Thursday, January 18, 2018

Only Lovers Left Alive // Interview With a Vampire

I found this movie absolutely refreshing, compared to a lot of the popular vampire media I'm used to seeing. Only Lovers Left Alive was highly romantic, poetic, and sweet, everything I could ask for from a modern vampire flick. The cast was killer, as was the cinematography and soundtrack. Seeing what bits and pieces Adam and eve both took from the past, records, old television, vintage fashion etc. was interesting. How well they were able to successfully blend into modern settings seemed to be an enormous theme, one that they eventually were weak to. "Can these wise but fragile outsiders continue to survive as the modern world collapses around them?" is the phrase used in the screenplay. I liked how much science and thought was put into the narrative, i.e. finding blood that was pure and disease free.

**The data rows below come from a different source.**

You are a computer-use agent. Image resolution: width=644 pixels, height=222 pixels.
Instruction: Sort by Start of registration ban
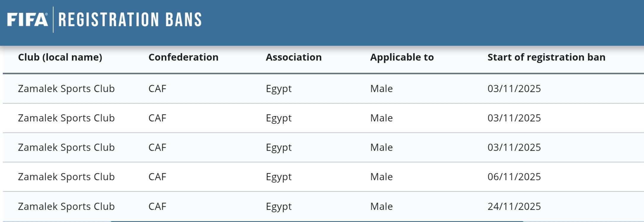pyautogui.click(x=546, y=57)
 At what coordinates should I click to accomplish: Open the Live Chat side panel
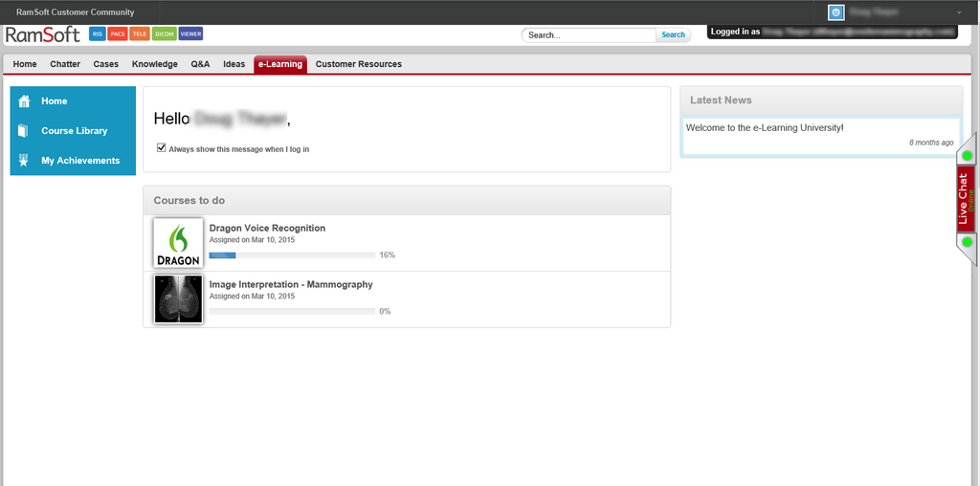coord(966,199)
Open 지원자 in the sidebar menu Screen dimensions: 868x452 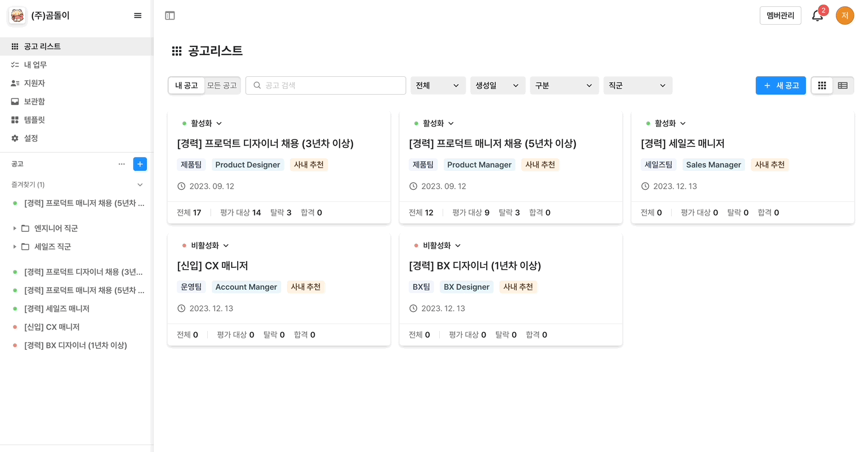coord(34,83)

The literature selection I read was "The Vampire Lestat," by Anne Rice, which is interesting because it the time it was published, (1985) it was probably also considered vampires in a modern lense. That seems to be the 'hook' that vampire media is going with today, how vampires interact with a modern, millennial setting. As mentioned, Claudia's character was one of the more interesting vampire concepts I've heard of. A girl, frozen in time but still faced with adult feelings, emotions, and urges is something I would probably be pretty protective of, if it came from anyone other then Anne Rice. I'm also a little cautious of the choice to make Lestat and Louis romanticly involved, as the trope of monsters being gay/queer runs the risk of demonization.